By
Celeste Gracey
December 7, 2007
My grandma once told me there are two types of people in this world: givers and takers.
Be a giver.
Most people are hypocrites in one way or another, and typically the terms is used to describe Christians who advocate one thing and do something entirely different. So, instead of fighting this, I'll go with it.
I grew up in a church full of people who loved being Christians but didn't know Jesus very well. Sure, they could probably quote more lines of scripture than Star Wars fans can recite movie quotes, but they didn't understand how to love in a community, which was one of Jesus' key teachings. Hence, love your neighbor.
A lot of my time at this church was marked by a few friendships that existed within the institution but not out of it, and social activities that knew more about containing people's faith to the church than how to encourage it in life.
I left a school in Portland during my freshmen year, and upon my return to a community college, I found this church to be my only social outlet. One would think me being in a place full of 2,000 to 3,000 people with the same worldview as myself would be an ideal place to make a few friends. But it produced the loneliest year of my life, followed by a genuine hunger for authentic friendship, the type that lives past an interest or an institution.
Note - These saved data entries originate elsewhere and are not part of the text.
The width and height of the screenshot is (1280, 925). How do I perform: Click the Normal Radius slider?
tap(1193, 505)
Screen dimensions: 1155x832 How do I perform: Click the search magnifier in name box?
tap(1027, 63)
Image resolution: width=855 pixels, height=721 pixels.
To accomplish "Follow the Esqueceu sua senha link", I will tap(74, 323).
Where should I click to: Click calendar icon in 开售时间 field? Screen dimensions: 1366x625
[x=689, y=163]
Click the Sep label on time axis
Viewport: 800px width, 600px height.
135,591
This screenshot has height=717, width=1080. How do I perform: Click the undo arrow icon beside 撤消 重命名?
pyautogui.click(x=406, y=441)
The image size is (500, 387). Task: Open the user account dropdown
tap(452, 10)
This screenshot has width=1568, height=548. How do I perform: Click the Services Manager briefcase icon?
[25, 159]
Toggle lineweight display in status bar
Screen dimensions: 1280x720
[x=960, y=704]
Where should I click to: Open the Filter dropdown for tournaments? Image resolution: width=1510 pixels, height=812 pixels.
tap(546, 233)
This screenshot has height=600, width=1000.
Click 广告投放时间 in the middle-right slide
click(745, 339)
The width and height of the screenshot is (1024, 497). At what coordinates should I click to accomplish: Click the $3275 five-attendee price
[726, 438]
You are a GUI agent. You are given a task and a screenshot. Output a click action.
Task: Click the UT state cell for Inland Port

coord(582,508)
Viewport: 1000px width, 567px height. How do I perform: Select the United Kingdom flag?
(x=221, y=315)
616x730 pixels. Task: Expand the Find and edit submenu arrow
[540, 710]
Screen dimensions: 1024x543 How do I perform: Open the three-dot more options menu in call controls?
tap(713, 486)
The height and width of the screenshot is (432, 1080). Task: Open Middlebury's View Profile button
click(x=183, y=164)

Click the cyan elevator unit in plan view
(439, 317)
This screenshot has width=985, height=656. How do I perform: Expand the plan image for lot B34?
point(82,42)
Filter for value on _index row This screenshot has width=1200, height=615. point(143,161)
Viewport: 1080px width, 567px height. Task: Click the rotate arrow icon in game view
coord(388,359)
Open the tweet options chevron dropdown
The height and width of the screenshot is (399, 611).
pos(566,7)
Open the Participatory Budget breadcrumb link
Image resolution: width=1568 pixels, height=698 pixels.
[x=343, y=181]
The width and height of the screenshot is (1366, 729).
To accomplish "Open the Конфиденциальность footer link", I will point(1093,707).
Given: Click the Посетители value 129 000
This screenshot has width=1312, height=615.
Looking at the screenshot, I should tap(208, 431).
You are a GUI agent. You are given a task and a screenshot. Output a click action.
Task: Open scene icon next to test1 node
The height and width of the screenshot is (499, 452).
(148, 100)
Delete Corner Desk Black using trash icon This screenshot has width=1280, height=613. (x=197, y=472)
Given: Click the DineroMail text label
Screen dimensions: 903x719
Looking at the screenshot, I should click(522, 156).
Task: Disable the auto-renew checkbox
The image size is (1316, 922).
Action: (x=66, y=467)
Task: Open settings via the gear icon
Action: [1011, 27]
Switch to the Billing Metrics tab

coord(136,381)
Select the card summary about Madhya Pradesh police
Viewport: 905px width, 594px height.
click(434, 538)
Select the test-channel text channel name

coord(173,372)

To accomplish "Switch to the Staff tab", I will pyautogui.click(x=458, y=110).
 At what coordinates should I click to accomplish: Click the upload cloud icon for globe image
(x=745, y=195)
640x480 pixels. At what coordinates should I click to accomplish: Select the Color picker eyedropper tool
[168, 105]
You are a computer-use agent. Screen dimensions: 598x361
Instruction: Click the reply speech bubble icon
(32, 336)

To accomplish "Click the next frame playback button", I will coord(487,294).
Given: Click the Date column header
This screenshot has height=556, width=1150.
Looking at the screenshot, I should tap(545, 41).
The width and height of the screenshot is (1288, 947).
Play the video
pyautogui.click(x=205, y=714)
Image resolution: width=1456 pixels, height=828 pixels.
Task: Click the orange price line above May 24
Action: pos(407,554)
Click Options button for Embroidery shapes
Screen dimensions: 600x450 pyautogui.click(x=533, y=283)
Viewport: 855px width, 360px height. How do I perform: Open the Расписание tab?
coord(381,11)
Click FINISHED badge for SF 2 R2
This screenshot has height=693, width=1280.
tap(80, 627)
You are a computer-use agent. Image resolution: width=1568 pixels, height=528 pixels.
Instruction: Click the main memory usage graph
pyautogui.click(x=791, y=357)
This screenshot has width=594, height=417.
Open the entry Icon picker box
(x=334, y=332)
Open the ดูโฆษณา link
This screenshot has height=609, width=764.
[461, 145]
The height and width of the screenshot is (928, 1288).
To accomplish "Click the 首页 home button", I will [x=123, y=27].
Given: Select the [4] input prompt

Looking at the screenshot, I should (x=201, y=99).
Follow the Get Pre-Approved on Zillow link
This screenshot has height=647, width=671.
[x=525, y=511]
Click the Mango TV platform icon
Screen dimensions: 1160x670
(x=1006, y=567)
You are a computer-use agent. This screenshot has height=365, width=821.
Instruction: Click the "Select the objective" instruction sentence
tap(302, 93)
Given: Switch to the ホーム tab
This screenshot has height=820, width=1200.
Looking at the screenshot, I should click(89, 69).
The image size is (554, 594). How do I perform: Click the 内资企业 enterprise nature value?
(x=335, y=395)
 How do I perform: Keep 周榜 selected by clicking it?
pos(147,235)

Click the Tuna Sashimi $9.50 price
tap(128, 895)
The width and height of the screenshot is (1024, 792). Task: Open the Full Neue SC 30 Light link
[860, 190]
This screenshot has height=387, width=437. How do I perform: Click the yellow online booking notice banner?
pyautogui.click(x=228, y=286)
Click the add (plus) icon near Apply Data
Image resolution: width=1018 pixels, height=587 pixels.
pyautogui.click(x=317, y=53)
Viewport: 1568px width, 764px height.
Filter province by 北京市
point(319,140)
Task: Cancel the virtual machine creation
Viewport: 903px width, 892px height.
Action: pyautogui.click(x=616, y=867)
The church encouraged community and organized small groups of people to meet weekly and socialize. We were taught about what a community was supposed to look like and taught about all the benefits we'd receive from being involved in one.
Little did they know, their message about the benefits of community was destroying any chance of anyone actually receiving from a community.
What I've learned since is that a good community isn't made by people understanding that they need to be open to receive from their community, but is made of people willing to give to their community, to love it without expectation or thought of receiving.
Last summer, I worked a two-month internship in Port Townsend, which is just far enough from home that I'm isolated from everyone. Here, I experienced an ideal community for the first time.
It was clear that any friendships made would be for the sake of that summer. "Investing" in a friendship with me — as disgusting as the economic term is for describing relationships — would produce little in the end. I would leave faster than I came, and so there was little to gain from me. Yet, I found a community of Christians who didn't seem to care.
I wandered into two Port Townsend churches that summer, and both of them were full of people who embraced me with arms wide open. By the end of the first month, I had a group of friends, was invited into three people's homes, had a weekly tavern/coffee night and we had started reading Donald Miller's Blue Like Jazz.
I tell people I met Jesus in Port Townsend. No, I didn't see a vision or anything, but his message of humble love was alive in them. I think talking with them would have felt like a little like talking with Jesus back in the day.
The church I grew up in knew a lot about community, but they didn't understand that giving — and not organization and doctrine — was at the center of a healthy one. I watched my friends pour their love into me and they let me pour my life into them. We all gave and — without asking — we all received.
Giving isn't just kindness and the occasional meeting; it's real time, love, counsel, encouragement and even physical provisions. It's the attitude that material goods and success aren't more valuable than relationships and people.
I find it's easy to meditate on what we need to receive, and from there, judge what relationships we should build. This world is too full of takers, myself among them, and it's so fundamentally wrong. The best friendships don't start with a need: they start with someone willing to give.
We're in the season of giving, so it's natural to think about the topic as far as what instant gratification or the growth of a friendship we can receive from giving, but I recommend giving with no strings attached.
Maybe if we did, the world would look a little bit more like Jesus this Christmas.